• [Task item] From the data below, return each line in which the string "range" is found.

• [Records provided]

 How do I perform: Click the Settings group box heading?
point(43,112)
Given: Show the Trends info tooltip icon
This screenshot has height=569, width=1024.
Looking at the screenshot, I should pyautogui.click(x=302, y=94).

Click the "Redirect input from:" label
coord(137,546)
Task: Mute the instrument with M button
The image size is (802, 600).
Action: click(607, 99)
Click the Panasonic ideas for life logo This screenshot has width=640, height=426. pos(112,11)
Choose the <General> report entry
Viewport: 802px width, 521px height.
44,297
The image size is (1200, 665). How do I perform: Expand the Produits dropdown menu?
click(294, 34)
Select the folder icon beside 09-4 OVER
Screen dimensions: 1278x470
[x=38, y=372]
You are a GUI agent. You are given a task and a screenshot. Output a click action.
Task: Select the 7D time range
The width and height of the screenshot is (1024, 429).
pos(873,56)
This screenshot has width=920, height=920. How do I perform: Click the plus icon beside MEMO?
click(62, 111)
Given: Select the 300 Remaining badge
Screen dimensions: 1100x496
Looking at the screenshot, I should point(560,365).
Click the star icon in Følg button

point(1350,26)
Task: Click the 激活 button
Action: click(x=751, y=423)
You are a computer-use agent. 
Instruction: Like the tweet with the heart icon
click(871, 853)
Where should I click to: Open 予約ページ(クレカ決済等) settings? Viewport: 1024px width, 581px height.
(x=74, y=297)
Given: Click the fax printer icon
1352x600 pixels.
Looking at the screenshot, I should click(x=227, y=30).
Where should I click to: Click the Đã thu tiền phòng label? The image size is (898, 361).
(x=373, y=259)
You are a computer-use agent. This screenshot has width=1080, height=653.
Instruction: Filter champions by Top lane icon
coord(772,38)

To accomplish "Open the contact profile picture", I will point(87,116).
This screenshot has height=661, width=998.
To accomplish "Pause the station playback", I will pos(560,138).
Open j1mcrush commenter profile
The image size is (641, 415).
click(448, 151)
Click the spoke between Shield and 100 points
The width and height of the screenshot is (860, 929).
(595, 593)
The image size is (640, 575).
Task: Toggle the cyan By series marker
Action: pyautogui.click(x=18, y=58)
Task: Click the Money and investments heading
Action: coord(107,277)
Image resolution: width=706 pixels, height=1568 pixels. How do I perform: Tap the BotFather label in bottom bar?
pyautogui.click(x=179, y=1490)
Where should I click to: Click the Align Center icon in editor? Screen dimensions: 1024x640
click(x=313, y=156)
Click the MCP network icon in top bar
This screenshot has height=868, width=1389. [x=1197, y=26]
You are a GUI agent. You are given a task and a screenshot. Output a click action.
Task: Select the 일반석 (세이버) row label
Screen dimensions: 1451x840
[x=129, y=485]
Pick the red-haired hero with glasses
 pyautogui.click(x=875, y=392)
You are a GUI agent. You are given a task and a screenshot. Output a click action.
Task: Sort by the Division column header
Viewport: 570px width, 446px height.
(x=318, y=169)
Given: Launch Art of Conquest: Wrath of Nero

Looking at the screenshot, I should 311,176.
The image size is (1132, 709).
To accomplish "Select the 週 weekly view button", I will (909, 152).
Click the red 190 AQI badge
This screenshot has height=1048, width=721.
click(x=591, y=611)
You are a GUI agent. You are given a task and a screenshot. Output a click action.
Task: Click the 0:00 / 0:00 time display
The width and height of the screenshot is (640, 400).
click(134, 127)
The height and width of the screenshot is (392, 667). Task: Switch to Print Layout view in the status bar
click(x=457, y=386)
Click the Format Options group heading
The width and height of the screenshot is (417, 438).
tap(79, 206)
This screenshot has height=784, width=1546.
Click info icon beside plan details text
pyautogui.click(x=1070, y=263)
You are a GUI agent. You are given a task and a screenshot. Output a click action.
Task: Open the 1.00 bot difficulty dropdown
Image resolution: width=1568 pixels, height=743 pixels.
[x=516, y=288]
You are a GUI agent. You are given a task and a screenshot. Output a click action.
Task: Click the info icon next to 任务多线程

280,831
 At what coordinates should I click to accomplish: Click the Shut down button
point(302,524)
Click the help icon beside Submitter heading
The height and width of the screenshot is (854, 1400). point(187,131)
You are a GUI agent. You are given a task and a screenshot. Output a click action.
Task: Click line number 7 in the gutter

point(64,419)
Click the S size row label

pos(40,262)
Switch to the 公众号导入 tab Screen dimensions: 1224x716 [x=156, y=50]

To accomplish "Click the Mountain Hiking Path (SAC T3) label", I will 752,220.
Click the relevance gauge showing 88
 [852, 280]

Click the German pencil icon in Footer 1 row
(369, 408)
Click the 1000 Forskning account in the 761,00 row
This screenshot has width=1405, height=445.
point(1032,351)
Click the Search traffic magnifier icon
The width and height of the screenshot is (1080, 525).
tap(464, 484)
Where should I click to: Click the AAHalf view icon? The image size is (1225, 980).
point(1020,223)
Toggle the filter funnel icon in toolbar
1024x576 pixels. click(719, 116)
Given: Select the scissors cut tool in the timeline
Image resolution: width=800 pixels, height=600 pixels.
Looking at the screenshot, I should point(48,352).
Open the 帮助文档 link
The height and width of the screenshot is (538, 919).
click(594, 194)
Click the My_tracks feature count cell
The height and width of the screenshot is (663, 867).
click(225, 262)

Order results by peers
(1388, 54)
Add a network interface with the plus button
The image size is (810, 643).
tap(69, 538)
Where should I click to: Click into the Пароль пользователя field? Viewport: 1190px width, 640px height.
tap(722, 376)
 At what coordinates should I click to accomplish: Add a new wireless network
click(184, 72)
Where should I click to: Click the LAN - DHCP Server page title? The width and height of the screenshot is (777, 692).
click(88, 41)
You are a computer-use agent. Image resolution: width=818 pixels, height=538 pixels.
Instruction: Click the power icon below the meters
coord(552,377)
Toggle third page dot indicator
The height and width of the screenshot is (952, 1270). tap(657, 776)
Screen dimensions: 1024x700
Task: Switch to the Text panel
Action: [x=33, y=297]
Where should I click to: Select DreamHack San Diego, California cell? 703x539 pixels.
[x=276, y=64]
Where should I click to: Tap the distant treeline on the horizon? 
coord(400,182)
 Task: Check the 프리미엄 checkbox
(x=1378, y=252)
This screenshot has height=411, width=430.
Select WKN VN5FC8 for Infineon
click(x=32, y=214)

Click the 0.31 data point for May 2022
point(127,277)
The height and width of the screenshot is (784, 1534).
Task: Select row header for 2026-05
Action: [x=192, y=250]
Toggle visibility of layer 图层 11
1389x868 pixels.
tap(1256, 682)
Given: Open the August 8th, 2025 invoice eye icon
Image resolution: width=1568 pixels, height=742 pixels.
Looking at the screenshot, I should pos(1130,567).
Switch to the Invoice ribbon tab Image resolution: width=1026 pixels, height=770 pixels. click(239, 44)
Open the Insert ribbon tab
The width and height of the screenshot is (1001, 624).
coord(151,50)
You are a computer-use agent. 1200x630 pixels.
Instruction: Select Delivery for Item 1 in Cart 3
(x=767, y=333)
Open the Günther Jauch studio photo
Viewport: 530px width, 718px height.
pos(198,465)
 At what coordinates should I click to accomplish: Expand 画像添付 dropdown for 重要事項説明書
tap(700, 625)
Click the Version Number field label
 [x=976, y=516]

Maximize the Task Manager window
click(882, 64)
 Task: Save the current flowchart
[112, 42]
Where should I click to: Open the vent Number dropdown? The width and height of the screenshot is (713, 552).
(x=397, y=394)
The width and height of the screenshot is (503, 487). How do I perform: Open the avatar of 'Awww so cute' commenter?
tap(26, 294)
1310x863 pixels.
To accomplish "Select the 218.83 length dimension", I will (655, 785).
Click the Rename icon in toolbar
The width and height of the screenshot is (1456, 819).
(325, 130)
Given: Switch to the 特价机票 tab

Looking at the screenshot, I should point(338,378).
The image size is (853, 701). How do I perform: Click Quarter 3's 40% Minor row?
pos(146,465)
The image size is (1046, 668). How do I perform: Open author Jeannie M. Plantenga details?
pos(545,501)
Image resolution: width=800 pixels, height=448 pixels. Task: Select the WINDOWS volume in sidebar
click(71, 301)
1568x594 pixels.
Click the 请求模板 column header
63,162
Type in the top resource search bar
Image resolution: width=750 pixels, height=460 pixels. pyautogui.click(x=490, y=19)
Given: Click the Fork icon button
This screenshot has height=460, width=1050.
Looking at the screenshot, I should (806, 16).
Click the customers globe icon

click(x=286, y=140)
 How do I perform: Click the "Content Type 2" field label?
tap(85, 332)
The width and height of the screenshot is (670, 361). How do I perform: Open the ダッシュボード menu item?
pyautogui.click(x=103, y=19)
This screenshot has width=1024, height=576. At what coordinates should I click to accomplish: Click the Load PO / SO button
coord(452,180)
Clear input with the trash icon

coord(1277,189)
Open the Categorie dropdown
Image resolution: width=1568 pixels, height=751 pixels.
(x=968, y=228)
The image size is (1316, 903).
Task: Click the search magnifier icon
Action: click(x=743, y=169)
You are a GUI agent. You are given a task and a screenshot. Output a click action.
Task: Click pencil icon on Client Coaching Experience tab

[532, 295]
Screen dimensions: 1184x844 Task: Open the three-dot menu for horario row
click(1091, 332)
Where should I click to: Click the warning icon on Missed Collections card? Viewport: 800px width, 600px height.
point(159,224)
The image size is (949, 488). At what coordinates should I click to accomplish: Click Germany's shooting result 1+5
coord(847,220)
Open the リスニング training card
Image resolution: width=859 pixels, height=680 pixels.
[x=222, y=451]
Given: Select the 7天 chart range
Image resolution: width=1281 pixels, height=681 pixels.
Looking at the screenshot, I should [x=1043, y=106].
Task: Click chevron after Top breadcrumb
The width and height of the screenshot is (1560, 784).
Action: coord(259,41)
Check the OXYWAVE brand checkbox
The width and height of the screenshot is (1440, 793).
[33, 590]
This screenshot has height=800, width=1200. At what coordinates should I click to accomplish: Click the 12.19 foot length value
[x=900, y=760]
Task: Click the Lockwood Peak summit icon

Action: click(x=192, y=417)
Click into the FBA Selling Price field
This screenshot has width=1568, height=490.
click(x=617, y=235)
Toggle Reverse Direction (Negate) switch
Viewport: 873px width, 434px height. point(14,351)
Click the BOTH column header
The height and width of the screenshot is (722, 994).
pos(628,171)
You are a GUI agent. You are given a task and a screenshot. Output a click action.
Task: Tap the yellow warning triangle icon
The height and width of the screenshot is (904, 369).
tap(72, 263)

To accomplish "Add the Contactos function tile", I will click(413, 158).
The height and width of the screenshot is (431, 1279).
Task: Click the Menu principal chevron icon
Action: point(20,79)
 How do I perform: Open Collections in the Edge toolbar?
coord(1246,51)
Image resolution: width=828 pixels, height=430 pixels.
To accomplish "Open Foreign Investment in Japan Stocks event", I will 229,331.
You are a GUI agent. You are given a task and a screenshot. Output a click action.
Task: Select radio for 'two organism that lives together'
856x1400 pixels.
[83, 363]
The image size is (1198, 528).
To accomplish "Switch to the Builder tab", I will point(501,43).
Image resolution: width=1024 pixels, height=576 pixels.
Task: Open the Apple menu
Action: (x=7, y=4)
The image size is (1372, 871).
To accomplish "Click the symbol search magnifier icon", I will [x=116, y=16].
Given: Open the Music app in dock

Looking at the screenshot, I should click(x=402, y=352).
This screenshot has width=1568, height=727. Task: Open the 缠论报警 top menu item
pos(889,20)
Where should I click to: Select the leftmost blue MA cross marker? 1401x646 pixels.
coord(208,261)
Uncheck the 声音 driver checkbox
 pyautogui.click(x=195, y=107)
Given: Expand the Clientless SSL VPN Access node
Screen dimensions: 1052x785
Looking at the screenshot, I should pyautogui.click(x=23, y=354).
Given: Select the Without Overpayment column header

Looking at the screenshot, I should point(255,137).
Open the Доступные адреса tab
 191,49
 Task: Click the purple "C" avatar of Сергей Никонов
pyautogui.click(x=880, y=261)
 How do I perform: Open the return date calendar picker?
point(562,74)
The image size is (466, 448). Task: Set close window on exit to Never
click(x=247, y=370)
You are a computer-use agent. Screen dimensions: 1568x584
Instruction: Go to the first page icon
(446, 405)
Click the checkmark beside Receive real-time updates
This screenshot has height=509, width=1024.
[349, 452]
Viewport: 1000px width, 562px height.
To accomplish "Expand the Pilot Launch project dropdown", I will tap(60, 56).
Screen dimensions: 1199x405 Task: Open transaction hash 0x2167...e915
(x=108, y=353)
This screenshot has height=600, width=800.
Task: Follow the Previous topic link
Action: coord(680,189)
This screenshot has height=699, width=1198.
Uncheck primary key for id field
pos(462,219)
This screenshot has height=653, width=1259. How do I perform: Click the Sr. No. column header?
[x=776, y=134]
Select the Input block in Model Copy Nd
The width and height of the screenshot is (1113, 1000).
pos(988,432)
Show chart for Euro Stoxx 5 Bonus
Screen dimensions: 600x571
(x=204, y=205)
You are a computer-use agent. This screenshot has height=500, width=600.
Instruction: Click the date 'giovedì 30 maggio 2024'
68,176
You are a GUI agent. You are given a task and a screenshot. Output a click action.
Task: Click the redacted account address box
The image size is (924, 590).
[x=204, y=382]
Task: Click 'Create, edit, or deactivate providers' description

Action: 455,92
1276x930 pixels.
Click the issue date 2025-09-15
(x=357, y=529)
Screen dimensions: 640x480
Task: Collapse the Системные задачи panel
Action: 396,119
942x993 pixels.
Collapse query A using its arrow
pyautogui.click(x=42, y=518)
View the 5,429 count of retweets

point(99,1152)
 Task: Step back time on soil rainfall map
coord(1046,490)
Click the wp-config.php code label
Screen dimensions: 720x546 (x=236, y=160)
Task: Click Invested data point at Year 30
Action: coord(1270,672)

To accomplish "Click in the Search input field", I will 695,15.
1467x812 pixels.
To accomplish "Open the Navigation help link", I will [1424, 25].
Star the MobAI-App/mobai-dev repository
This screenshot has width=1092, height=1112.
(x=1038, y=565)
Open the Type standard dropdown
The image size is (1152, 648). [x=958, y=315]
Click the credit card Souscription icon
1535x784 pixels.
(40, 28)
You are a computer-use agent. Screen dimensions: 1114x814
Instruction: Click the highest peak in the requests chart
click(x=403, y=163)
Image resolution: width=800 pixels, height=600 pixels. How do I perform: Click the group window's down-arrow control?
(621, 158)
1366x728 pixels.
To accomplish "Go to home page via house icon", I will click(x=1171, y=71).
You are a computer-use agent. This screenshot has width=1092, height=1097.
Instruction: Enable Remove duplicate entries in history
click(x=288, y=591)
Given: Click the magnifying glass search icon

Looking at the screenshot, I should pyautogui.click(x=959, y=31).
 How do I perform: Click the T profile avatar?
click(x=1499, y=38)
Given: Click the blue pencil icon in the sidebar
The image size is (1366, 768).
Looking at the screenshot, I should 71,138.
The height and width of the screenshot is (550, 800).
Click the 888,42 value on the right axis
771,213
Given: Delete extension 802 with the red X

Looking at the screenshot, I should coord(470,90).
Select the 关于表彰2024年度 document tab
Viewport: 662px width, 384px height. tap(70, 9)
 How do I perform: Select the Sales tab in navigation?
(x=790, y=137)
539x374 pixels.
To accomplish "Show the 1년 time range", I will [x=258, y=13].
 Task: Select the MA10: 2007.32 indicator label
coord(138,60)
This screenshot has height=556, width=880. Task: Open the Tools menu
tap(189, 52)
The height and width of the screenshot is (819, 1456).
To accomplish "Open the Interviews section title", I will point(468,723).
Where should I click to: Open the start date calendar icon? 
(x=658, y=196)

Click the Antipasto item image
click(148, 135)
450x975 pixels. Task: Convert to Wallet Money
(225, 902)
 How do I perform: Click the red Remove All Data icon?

• [Answer box]
Task: Select the 7D time range
Given: Select the 7天 chart range
To accomplish "Show the 1년 time range", I will [x=258, y=13].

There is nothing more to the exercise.